Another testimonial to the high quality of YOTH appeared in Printer's Ink which said, in part:

"There is nothing wishy-washy about Crawford, whose show, Youth on the March, has been on radio for many years and TV for two-and-a-half; you don't catch HIM sprinkling milk and water over HIS channel. Get their attention, get their confidence, give them the conviction of sin and bring them to their knees by the console– that's Crawford's formula. He allows himself 7 minutes for this at the end of each program, and 30 hours a week preparation. He sees nothing against respectable commercial sponsorship but doubts that manufacturers would want their customers to be told off as sinners. His program has been supported by gifts from listeners ever since it began, and he is willing to go off the air any time his message no longer brings expense money."


"...Exercise of the opportunities of television..."

How TV is helping Percy to reach an even greater audience was revealed in the Pittsburgh Sunday Sun-Telegraph published the day after he held a huge television rally in that city. [The rally was ca. 1952] The editorial reported:

"Four thousand were reported outside a Pittsburgh auditorium and 3,000 inside it, when Percy Crawford, the television-radio preacher, and his associates presented a program of preaching and religious music last Saturday night.

"People began arriving hours before the program time and waited patiently while the seats filled, a second auditorium room was opened and filled and as the crowd began milling outside the doors. [sic]

"The Rev. Dr. Percy Crawford had his family with him – the youngsters who sing in harmony and the three-year-old Donna Lee swinging her arms as conductor and Mrs. Crawford, who plays the piano and occasionally sings herself – in the pleasing voice of a church choir soprano.

"Whether the Crawfords could have drawn this attention in a city as outwardly materialistic as Pittsburgh before the age of television is questionable. Nevertheless, they did draw the crowd with little advance promotion, and it was one of the biggest crowds ever to attend such an indoor affair in the steel city.

"We believe the Crawfords' experience in Pittsburgh and their remarkable success with the Sunday night programs, which are financed by mailed contributions of appreciative listeners, are among the most wonderful developments at this stage of the American experience.

"We couple it with the sensational triumph of Bishop Fulton J. Sheen and his religious talks on TV on Tuesday nights, a program which has drawn the top audience rating against the once formidable competition of Milton Berle and his popular comedy hour.

"The Crawford and Sheen programs have confounded those who sit in the seats of the TV mighty and attempt to diagnose the intelligence and receptivity of the American public. Both have been accidental successes in the so-called entertainment world, starting out as incidental presentations and making the top on their merits.

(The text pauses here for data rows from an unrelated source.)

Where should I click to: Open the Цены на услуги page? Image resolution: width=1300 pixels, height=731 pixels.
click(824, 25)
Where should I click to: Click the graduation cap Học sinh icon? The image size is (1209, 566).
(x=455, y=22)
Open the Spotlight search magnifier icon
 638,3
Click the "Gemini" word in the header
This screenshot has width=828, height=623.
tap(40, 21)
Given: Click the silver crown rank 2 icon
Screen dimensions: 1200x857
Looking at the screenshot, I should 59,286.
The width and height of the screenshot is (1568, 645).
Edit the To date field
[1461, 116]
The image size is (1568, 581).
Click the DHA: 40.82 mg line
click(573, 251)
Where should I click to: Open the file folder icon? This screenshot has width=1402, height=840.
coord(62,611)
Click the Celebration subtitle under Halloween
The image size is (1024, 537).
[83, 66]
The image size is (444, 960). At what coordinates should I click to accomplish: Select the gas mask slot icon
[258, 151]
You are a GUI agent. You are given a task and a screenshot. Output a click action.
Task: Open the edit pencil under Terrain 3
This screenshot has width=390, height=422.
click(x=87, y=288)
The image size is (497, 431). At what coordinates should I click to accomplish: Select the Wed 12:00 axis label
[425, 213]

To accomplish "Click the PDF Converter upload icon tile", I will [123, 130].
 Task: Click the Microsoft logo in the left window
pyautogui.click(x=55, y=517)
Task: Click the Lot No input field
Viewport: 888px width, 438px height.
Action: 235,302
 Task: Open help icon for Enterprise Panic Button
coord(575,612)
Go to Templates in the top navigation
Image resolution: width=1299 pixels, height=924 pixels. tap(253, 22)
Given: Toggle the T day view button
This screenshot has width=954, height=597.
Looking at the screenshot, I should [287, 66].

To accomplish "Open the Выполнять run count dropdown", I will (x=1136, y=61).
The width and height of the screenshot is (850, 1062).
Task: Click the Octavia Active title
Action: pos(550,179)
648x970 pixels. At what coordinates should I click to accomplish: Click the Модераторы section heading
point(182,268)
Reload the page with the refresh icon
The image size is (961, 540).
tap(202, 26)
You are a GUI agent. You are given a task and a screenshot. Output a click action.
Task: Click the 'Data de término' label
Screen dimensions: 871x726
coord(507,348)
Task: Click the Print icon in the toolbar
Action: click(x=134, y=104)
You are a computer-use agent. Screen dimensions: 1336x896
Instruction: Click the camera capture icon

"Now the experts are asking themselves if they had the popular tastes rated too low. We think they did it because, with habitual resort to banality, they overlooked the fine character of our people – a character compounded of deep and spiritual instincts.

"Despite the cruelty and nihilism of this war-ridden age, we Americans have changed little in our hearts. The same old impulses govern us and the same humility marks us no matter how surface appearances have been altered by the impact of modern problems and progress. It took the Crawfords and Bishop Sheen, with their exercise of the opportunity of television, to prove this point."